● Action item: Within the entries below, output exactly the lines between the line containing "This screenshot has height=582, width=397." and the line containing "You are a computer-use", inclusive, and omit any picture.
Segment Start: Input
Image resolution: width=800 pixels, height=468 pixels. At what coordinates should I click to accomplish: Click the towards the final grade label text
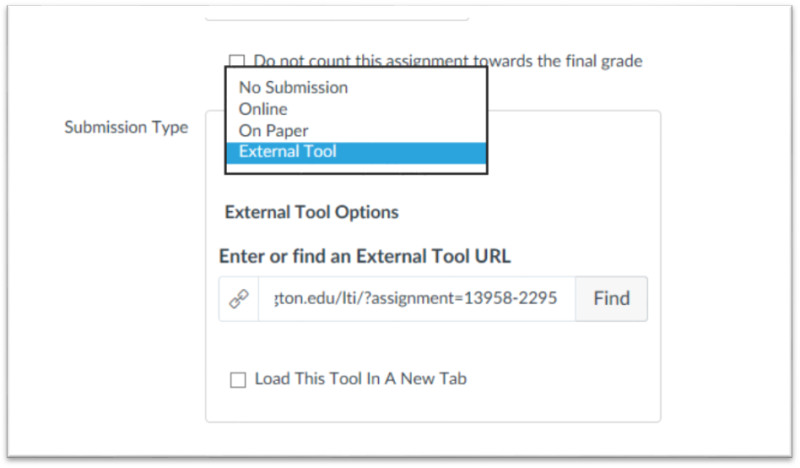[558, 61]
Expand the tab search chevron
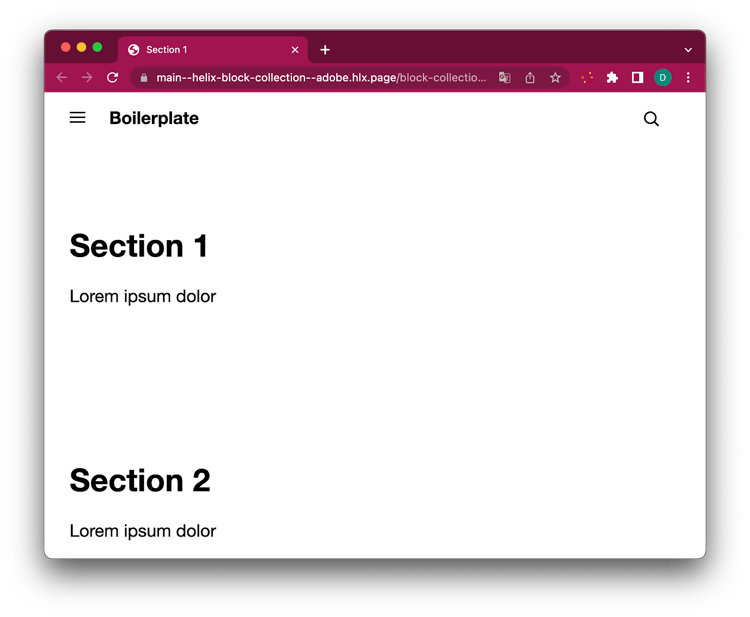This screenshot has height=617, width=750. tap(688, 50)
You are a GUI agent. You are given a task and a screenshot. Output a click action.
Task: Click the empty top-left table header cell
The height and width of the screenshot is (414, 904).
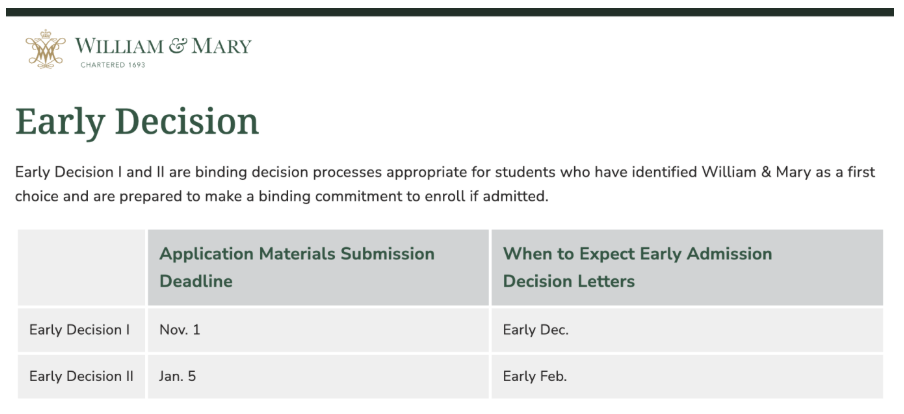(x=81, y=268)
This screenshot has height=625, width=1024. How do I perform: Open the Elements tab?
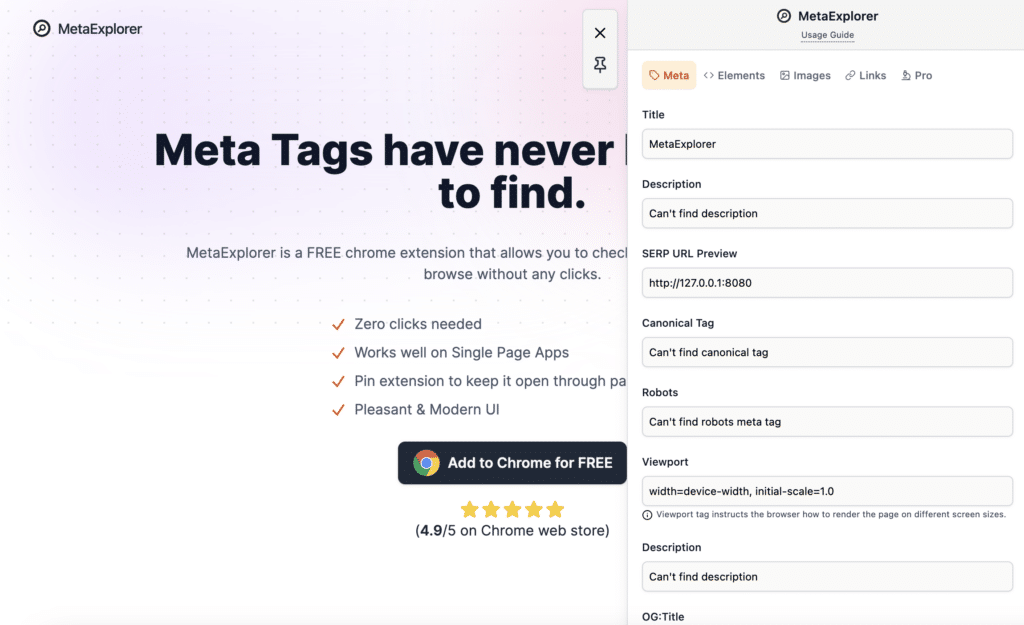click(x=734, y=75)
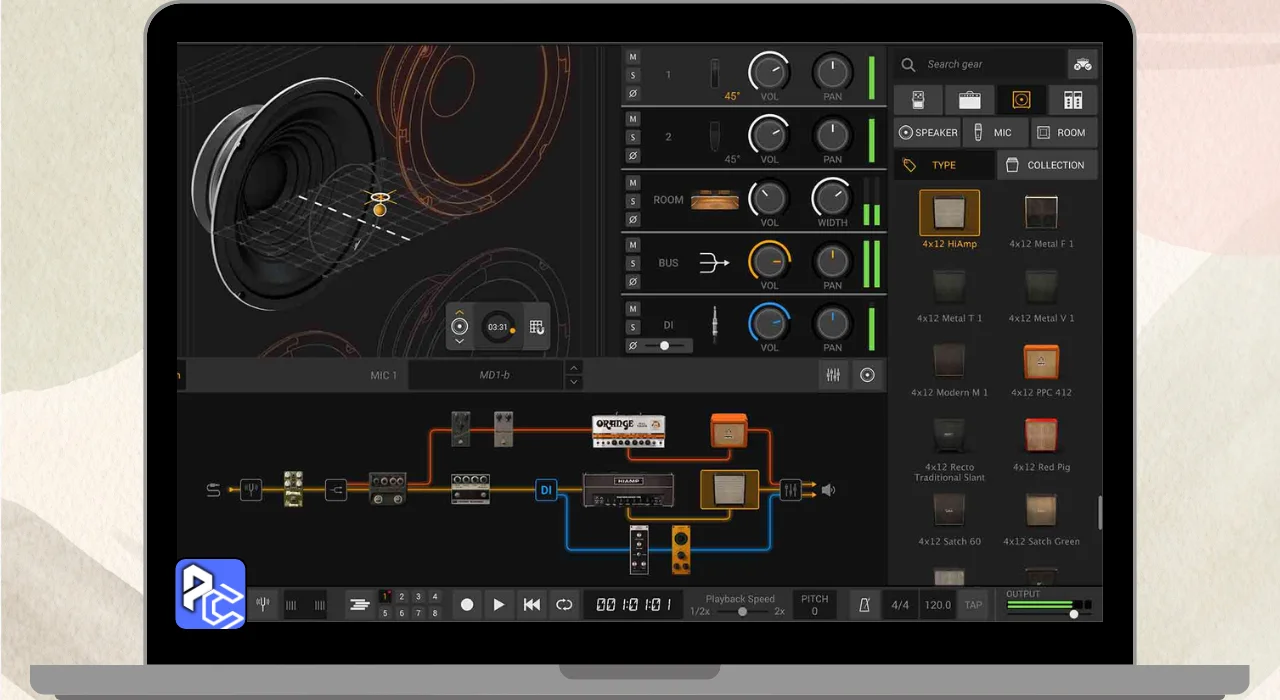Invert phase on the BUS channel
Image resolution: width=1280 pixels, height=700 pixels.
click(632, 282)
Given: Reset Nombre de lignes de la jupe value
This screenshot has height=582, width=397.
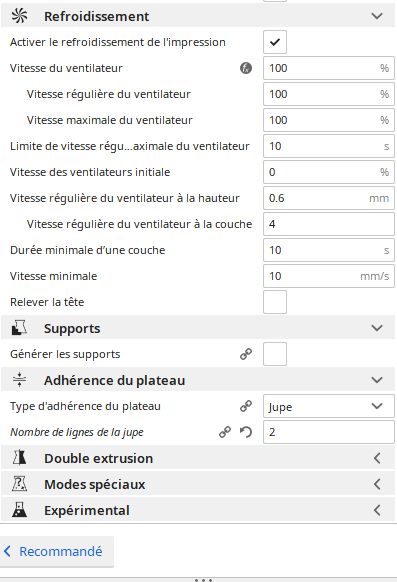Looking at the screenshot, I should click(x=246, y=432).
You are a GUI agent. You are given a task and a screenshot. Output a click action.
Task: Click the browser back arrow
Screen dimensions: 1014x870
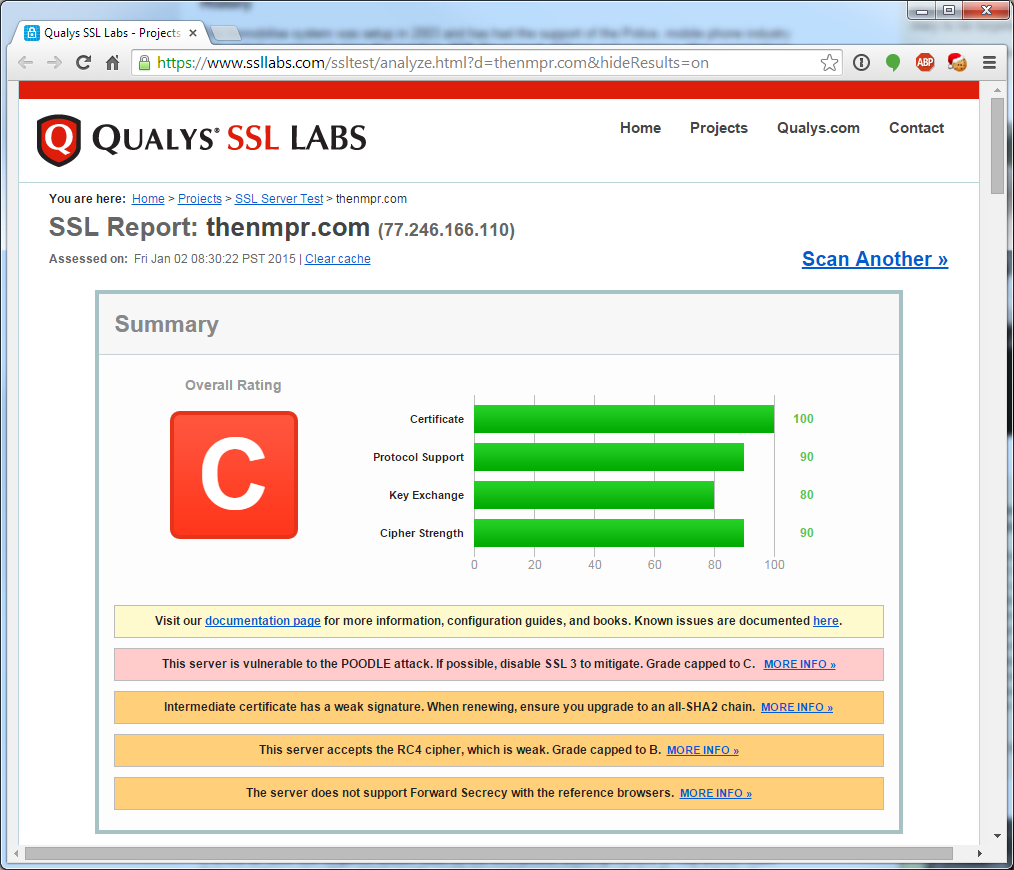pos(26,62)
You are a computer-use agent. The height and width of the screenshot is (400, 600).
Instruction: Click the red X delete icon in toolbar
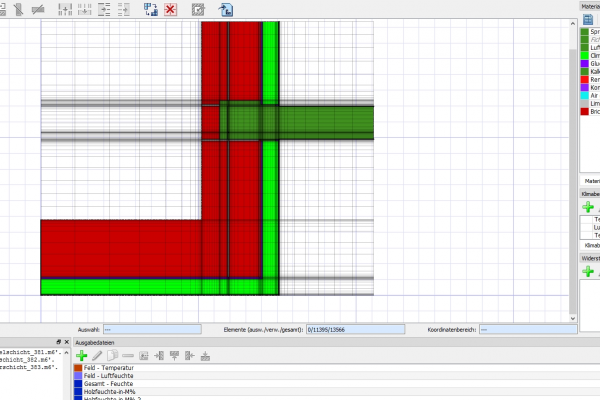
Segment End: Input
● Task answer:
This screenshot has height=582, width=397.
Looking at the screenshot, I should click(x=246, y=432).
You are a GUI agent. You are given a task and a screenshot. Output a click action.
Task: Click the browser back arrow
Screen dimensions: 1014x870
pos(26,62)
You are a computer-use agent. The height and width of the screenshot is (400, 600).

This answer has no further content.